Charlie Fletcher (born 1960) is a British screenwriter and author. His works include the children's novel, Stoneheart.

==Biography==
After studying English Literature at university, Fletcher began his career in the film business and then progressed to the BBC where he worked in film editing.

He then went to California where he became a screenwriter, having been awarded a Warner Brothers Fellowship in Screenwriting at USC School of Cinema and TV. He wrote screenplays for TriStar, MGM, Paramount and Warner Bros. among others.

He also moved into other types of writing, including magazine features, a computer game and as a national Sunday newspaper columnist and a restaurant reviewer.

He met and married his wife, Domenica, a fellow Scot, in Los Angeles. They have two children and live in Edinburgh.

==Filmography==
===Cinema===
- Fair Game (1995)
- Mean Machine (2001)
===TV series===
- Red Cap (2003)
- Steel River Blues (2004)
- Murder Investigation Team (2005)
- Taggart (2005)
- Afterlife (2005)
- Donovan (2006)
- Ultimate Force (2006)
- Wire in the Blood (2008)

==Novels==

Fletcher's Stoneheart, was shortlisted for the Branford Boase Award in 2007.
 Stoneheart, along with Ironhand and Silvertongue make up the Stoneheart trilogy. In this trilogy there is a second reality to contemporary London, co-existing with "normal" reality, but seen by only a few people. This trilogy is about a boy who enters that second reality, and must survive in it.

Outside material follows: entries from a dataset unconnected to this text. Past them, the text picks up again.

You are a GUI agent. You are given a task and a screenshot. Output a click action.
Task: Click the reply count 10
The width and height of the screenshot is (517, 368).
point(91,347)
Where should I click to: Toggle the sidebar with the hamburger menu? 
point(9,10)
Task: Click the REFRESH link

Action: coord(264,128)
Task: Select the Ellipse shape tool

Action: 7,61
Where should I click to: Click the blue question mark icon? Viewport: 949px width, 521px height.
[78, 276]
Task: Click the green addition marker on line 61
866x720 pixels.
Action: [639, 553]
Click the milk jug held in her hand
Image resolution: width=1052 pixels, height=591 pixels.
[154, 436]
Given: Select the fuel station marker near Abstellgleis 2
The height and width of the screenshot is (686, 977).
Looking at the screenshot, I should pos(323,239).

Fletcher published a standalone novel, Far Rockaway, in September 2011. It is the story of a feisty young woman who is injured with her grandfather in an accident and who wakes up in a world constructed from all the classic swashbuckling adventure novels he read her as a child. She has to make her way to the castle at the end of this world in order to rescue him, knowing that only by so doing will she survive getting back in the real world. The story takes place both in this fantasy world and in the modern Manhattan ER in which doctors fight for both their lives as their family look on.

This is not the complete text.